### To do:
**A)** Please retype the part of the ratio article that begins at the words "Similar to fractions, there" and stops after the words "is in its simplest form.".
**B)** In the ratio article, what must be done to quantities with units before they are written as a ratio?
**C)** Shorten the paragraph of the ratio article that opens with "For quantities with units", keeping its main facts.

Ratio

In this article, we are going to learn about the ratios and the fractions as per the Primary 6 Maths level. 

The learning objectives are

1. Relationship between ratio and fraction
2. Simple word problems involving ratios

This article can serve as a refresher for the ratios and fractions concepts as taught in P5.

What is a Ratio?

A ratio tells us the relationship between two or more quantities. It may not represent the actual number.

For quantities with units (e.g. kg, m), we must remember to express them in the same units before expressing them as ratios. There are no units in the ratio.

Example 1: 

Two brothers have some money. Tom has \($10\) and Donnie has \($15\). Express the amount of money Tom has to the amount of money Donnie has as a ratio in its simplest form.

Solution: 

\(\begin{align} \text{Tom} &: \text{Donnie}\\[2ex]   10    &:    15\\[2ex] 2    &:    3\\[2ex] \end{align}\)

Answer:

\(2 : 3\)

Equivalent Ratio

Similar to fractions, there are equivalent ratios. We express ratios in their simplest form by dividing each term by a common factor.

\(24 : 16\), \(12 : 8\), and \(3 : 2\) are equivalent ratios. The ratio \(3 : 2\) is in its simplest form.

### Available data:
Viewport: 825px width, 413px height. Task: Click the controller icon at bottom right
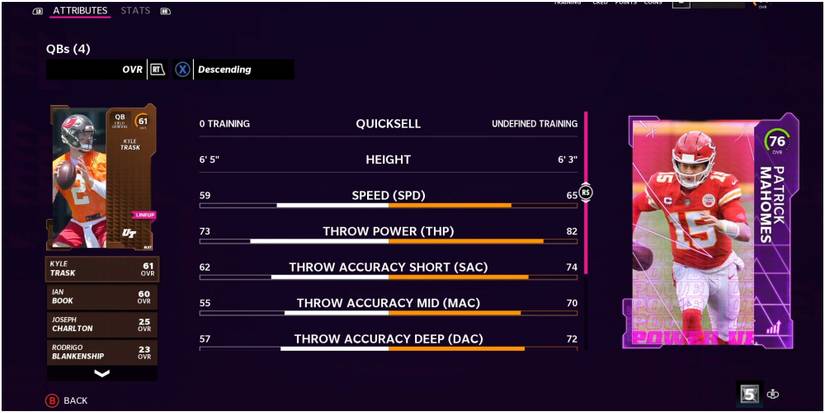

### Results for each task:
**A)**
Similar to fractions, there are equivalent ratios. We express ratios in their simplest form by dividing each term by a common factor.

\(24 : 16\), \(12 : 8\), and \(3 : 2\) are equivalent ratios. The ratio \(3 : 2\) is in its simplest form.

**B)** They must be expressed in the same units.

**C)** Quantities with units such as kg or m must be put in the same units before being written as a ratio, and the ratio itself has no units.